• [Work task]
In the entries below, locate the line with "The image size is (1183, 745).", then give again that line and all lines after it, exactly, with pictures omitted.

• [Data items]

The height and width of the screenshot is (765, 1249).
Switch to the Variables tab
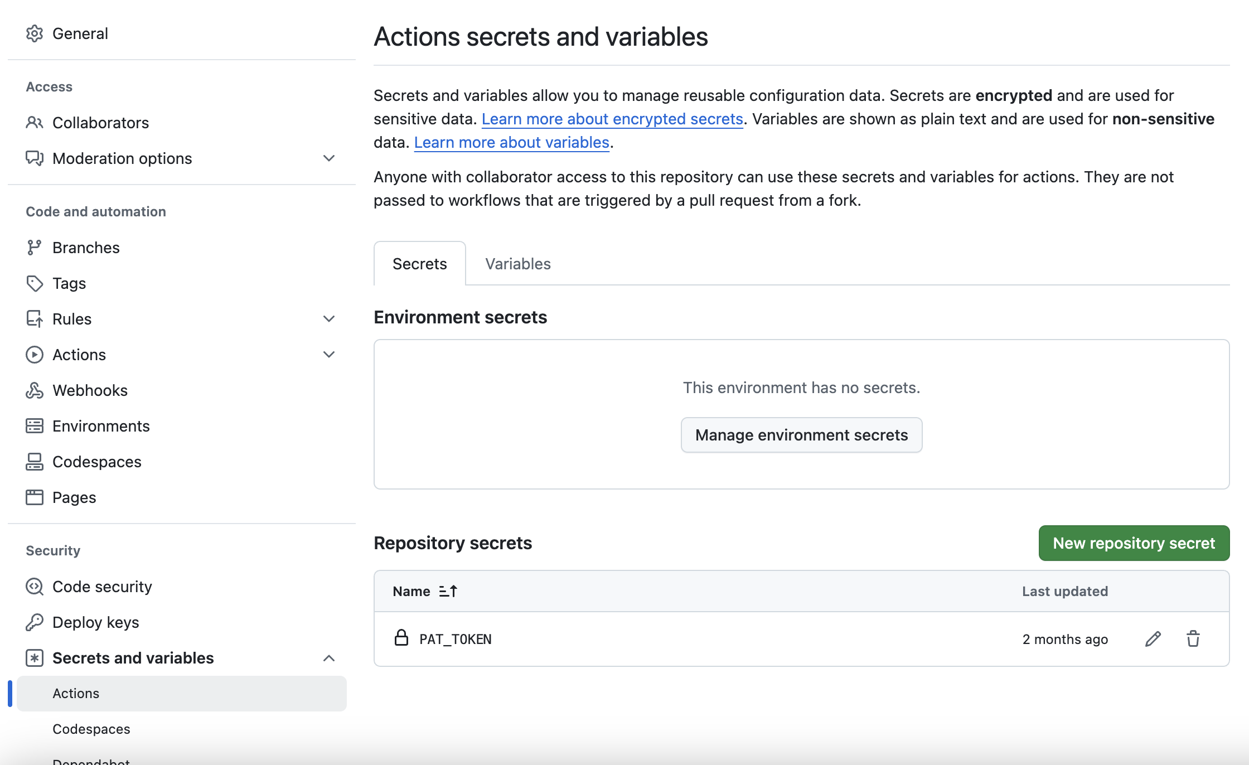click(x=517, y=264)
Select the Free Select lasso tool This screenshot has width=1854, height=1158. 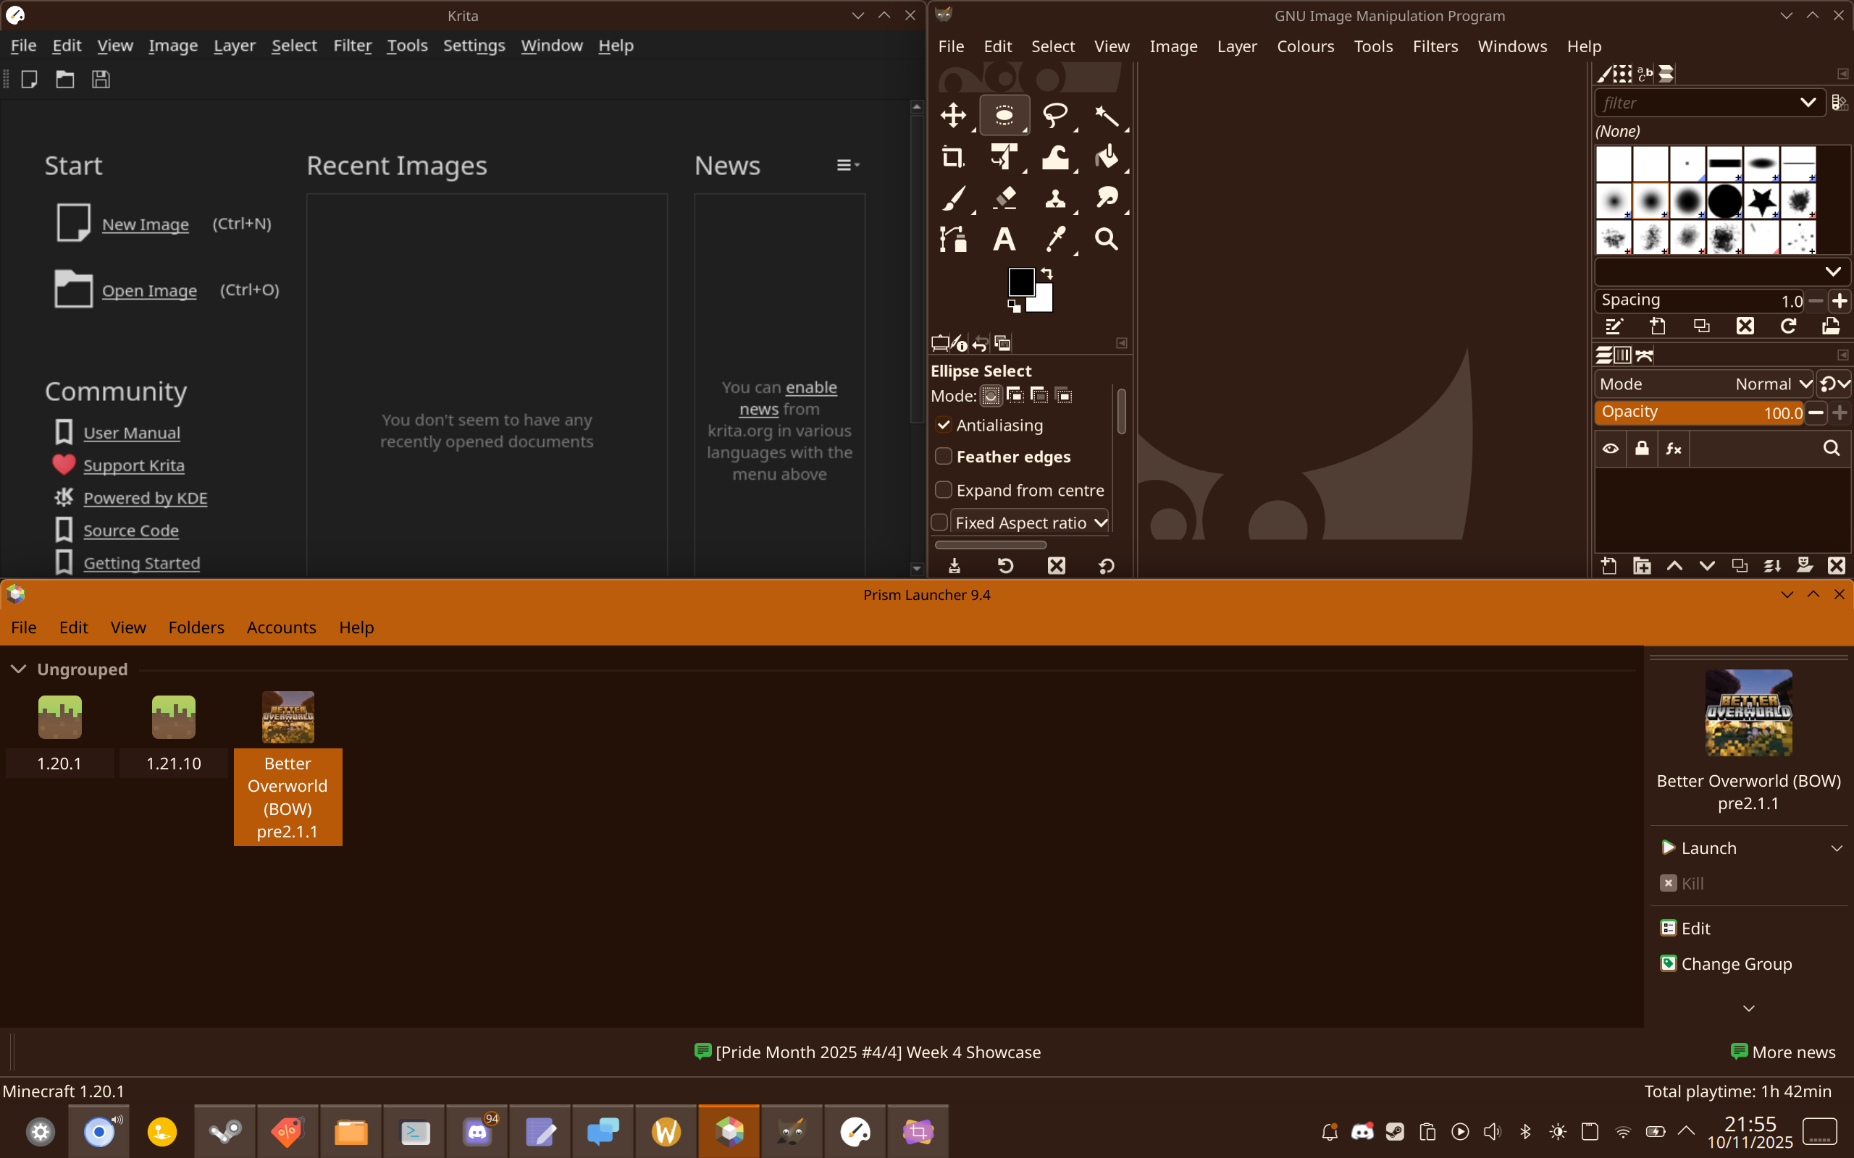pos(1055,116)
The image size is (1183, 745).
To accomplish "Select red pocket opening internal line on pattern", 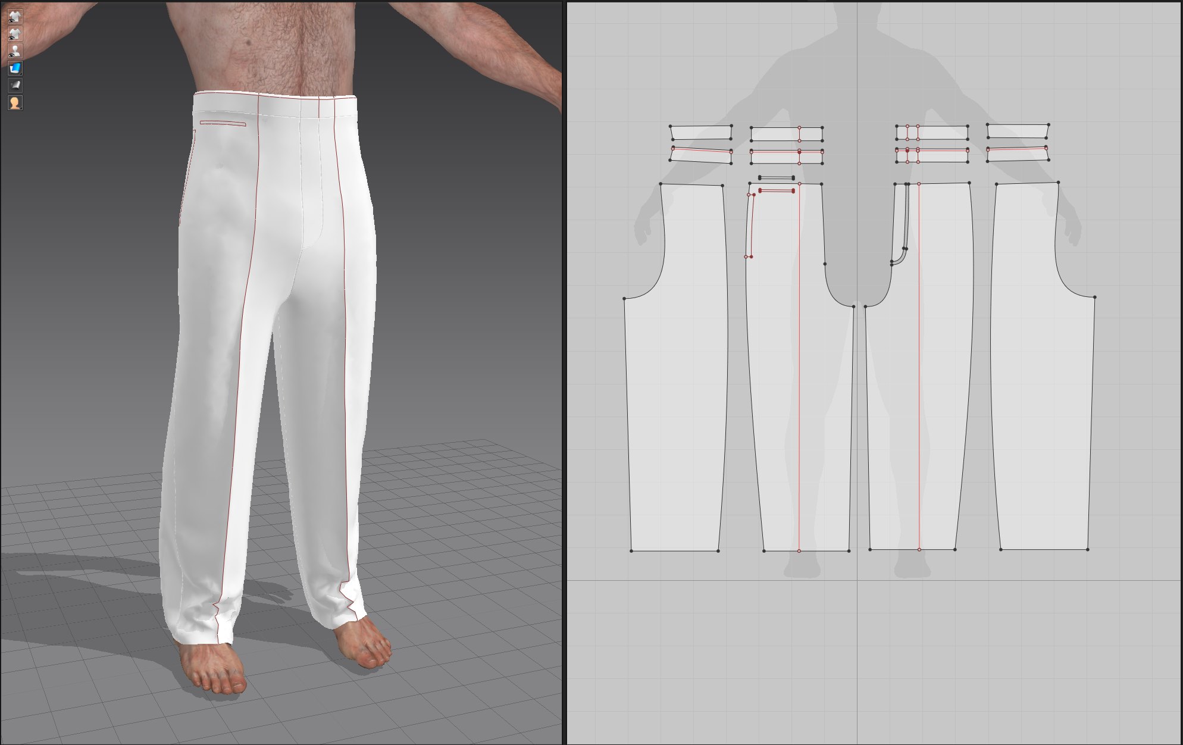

• [Response area]
The image size is (1183, 745).
To accomplish "Select red pocket opening internal line on pattern", 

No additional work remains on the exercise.